• _TASK OBJECTIVE_:
Count lines, not occurrences: report how many lines in the records hold the string "search", and nothing else.

• _EXTRACTED MATERIAL_:
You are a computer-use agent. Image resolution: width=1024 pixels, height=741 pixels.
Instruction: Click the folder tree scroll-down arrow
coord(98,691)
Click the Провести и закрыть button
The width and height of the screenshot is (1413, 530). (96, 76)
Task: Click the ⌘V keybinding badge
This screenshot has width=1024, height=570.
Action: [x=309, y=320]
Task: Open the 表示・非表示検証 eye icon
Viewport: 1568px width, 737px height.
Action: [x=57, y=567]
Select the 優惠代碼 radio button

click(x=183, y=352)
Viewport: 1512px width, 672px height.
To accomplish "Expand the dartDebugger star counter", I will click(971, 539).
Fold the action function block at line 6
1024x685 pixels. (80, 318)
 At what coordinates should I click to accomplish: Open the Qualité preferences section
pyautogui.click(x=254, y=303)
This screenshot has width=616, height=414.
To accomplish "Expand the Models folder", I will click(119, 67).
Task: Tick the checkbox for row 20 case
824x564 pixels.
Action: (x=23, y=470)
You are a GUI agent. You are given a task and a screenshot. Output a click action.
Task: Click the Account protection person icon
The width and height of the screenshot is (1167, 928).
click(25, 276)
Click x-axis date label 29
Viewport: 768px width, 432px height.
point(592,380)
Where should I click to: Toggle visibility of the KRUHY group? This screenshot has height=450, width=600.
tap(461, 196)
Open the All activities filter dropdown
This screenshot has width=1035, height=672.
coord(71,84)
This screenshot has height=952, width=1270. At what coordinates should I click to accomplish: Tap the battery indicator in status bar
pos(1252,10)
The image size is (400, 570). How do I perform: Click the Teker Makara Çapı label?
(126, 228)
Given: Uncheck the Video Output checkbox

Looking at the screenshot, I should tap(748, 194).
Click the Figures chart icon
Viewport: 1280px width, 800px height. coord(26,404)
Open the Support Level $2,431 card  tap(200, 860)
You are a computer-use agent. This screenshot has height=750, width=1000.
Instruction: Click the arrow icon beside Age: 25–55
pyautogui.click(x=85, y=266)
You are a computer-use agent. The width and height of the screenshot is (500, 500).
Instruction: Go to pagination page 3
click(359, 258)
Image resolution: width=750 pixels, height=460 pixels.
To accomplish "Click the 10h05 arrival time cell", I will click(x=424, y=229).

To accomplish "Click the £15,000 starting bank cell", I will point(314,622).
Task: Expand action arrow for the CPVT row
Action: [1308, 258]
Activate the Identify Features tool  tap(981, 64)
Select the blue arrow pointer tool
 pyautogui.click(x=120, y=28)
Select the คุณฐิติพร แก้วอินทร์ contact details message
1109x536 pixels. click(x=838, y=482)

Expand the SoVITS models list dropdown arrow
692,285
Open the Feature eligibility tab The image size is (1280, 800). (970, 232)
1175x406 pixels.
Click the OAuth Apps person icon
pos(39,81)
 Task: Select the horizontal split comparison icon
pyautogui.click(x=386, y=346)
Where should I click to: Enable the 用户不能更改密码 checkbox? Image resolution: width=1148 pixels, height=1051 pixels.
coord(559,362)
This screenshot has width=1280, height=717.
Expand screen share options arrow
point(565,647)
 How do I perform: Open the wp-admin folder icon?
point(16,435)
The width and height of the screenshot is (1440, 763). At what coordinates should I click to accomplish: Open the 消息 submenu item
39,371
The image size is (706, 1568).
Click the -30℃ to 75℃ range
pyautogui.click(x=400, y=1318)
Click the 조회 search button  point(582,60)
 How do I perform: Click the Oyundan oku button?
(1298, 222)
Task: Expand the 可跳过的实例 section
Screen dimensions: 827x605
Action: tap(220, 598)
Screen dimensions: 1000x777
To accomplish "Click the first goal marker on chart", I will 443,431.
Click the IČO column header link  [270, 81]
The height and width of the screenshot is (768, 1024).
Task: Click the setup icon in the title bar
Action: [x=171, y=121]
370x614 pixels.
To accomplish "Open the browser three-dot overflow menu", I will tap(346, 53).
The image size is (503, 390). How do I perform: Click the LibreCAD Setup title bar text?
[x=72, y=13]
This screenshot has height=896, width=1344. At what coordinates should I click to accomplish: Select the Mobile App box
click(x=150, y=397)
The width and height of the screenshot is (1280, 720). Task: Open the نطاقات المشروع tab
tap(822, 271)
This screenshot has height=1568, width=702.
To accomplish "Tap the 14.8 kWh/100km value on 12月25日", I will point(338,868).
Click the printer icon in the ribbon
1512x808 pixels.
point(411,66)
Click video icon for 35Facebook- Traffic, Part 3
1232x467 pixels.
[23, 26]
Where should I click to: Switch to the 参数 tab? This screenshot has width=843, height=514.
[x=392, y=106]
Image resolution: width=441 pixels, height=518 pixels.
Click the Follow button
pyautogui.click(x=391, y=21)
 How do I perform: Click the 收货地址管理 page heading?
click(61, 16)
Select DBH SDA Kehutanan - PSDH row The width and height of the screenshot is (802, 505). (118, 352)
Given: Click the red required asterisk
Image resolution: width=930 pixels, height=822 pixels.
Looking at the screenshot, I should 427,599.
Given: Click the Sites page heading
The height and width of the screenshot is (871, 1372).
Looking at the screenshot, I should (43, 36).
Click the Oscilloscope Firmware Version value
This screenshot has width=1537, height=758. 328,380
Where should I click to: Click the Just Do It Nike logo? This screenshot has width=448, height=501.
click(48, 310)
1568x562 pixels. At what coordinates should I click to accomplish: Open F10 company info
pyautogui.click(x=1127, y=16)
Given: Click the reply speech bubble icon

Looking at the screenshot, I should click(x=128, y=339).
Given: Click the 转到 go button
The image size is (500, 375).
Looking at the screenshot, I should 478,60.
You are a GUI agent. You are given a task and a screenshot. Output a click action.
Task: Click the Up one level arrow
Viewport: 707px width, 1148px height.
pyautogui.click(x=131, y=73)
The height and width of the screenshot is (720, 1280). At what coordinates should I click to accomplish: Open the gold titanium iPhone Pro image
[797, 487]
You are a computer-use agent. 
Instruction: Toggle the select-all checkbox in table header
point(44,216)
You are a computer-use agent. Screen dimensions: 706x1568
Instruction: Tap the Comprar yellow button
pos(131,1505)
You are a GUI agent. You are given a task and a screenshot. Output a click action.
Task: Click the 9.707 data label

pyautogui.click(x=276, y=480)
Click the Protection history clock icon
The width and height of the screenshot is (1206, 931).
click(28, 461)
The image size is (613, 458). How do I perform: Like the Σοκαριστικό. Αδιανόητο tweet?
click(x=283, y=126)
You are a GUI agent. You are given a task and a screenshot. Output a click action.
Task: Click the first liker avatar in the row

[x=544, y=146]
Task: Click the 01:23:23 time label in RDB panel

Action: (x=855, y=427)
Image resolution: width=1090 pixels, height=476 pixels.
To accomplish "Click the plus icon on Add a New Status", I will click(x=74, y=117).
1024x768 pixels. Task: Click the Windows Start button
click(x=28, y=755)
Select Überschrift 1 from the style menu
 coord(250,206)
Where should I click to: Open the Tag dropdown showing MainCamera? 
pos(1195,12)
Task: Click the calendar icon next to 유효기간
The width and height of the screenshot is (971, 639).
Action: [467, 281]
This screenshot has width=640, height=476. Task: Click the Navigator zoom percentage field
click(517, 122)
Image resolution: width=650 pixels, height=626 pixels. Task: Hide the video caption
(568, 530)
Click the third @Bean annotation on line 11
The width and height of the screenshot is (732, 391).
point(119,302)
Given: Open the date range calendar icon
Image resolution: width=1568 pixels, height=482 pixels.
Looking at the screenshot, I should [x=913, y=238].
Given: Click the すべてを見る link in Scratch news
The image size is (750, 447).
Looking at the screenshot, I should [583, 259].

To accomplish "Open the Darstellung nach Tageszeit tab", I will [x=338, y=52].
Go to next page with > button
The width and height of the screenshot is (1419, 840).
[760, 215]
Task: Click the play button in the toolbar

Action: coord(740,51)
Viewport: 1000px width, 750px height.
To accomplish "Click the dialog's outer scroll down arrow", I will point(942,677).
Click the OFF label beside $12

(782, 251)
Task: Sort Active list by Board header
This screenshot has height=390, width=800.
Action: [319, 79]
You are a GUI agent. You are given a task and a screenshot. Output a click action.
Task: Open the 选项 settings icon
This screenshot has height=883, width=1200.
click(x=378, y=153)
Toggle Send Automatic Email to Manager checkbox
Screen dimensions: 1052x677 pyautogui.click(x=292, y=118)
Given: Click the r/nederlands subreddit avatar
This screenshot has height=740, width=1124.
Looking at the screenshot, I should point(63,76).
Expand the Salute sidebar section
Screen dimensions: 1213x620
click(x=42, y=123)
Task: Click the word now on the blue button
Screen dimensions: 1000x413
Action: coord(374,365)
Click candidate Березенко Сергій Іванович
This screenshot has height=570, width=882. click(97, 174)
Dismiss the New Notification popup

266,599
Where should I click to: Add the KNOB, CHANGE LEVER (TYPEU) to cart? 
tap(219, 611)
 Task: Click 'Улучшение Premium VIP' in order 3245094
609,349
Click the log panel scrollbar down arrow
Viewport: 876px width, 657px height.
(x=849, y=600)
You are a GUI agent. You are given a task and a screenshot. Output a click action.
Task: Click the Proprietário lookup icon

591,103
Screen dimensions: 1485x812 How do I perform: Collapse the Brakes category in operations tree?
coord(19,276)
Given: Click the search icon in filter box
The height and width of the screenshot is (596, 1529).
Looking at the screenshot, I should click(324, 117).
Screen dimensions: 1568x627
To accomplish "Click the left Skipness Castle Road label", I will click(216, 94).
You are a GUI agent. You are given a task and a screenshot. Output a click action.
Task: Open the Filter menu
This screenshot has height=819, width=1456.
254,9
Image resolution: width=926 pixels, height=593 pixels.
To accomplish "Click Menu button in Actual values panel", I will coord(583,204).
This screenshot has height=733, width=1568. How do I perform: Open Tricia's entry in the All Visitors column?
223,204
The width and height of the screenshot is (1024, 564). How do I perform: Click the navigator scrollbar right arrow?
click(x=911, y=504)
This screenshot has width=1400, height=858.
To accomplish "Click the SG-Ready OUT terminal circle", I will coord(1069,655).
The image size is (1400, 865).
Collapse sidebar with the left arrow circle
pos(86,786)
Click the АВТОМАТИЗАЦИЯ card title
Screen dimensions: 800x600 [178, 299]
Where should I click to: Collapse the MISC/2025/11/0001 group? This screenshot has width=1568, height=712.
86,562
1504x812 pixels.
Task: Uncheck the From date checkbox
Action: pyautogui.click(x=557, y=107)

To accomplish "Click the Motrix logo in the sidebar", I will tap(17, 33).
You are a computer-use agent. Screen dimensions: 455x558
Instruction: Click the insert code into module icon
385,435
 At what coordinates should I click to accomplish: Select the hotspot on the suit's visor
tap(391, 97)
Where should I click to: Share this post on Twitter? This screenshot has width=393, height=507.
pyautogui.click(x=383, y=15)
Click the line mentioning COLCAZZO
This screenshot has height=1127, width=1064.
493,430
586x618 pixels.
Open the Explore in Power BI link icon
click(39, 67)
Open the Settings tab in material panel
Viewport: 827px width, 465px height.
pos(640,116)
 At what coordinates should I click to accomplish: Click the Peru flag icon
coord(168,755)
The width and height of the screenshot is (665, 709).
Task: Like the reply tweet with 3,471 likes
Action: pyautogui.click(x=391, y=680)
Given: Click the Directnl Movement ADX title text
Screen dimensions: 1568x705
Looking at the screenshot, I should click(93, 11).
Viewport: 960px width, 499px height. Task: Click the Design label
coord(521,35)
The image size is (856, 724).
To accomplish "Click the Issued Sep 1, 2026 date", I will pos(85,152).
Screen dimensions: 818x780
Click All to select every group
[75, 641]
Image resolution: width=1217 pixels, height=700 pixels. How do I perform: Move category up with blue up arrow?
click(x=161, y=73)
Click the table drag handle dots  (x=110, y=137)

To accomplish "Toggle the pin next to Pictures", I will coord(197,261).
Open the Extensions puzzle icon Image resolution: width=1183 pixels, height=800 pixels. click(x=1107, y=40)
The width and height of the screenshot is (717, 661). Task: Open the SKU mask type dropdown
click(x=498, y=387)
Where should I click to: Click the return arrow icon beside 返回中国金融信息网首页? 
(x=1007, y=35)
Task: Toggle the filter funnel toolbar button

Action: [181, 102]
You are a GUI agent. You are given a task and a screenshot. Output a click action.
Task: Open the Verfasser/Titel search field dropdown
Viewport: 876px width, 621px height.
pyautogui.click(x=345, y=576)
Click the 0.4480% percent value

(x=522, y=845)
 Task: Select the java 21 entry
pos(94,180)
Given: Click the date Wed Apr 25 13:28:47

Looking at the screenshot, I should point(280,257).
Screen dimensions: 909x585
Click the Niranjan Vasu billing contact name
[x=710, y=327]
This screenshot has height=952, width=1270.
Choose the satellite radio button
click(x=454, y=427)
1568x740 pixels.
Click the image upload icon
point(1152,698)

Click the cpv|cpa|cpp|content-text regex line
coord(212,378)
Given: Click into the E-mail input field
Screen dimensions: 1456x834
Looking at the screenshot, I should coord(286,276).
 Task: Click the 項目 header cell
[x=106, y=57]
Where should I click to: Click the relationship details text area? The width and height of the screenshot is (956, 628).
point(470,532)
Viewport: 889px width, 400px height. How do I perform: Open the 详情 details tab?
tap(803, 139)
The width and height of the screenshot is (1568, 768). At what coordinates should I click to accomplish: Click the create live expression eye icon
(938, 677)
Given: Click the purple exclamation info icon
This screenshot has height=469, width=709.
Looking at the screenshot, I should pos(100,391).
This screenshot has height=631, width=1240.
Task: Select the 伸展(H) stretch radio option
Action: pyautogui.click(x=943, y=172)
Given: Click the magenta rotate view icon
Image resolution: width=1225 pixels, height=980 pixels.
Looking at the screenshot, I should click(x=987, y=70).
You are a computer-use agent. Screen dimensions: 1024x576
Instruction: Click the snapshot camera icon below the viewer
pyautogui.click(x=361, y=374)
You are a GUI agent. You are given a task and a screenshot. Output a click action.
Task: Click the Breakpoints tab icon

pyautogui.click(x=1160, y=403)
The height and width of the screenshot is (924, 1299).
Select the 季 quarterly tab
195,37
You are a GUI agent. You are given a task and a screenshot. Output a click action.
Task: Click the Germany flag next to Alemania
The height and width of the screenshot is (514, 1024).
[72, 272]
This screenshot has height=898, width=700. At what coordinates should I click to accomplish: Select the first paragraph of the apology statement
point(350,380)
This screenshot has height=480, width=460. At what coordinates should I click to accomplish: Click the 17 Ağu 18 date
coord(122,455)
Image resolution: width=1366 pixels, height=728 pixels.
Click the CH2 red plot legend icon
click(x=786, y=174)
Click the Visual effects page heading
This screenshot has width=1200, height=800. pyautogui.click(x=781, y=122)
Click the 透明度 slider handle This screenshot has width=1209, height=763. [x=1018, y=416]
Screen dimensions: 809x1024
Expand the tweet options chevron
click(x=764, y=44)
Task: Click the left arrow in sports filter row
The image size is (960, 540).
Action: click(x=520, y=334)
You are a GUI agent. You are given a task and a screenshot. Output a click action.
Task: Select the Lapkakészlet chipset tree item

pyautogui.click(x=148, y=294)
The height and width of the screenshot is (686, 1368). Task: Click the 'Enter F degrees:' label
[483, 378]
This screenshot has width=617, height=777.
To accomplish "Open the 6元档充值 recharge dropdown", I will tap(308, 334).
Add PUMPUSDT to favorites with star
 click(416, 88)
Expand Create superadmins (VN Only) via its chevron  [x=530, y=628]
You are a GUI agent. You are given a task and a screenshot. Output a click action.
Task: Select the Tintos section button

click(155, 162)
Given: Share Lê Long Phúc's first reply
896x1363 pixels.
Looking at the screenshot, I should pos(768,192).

• _ANSWER TO THIS EXERCISE_:
3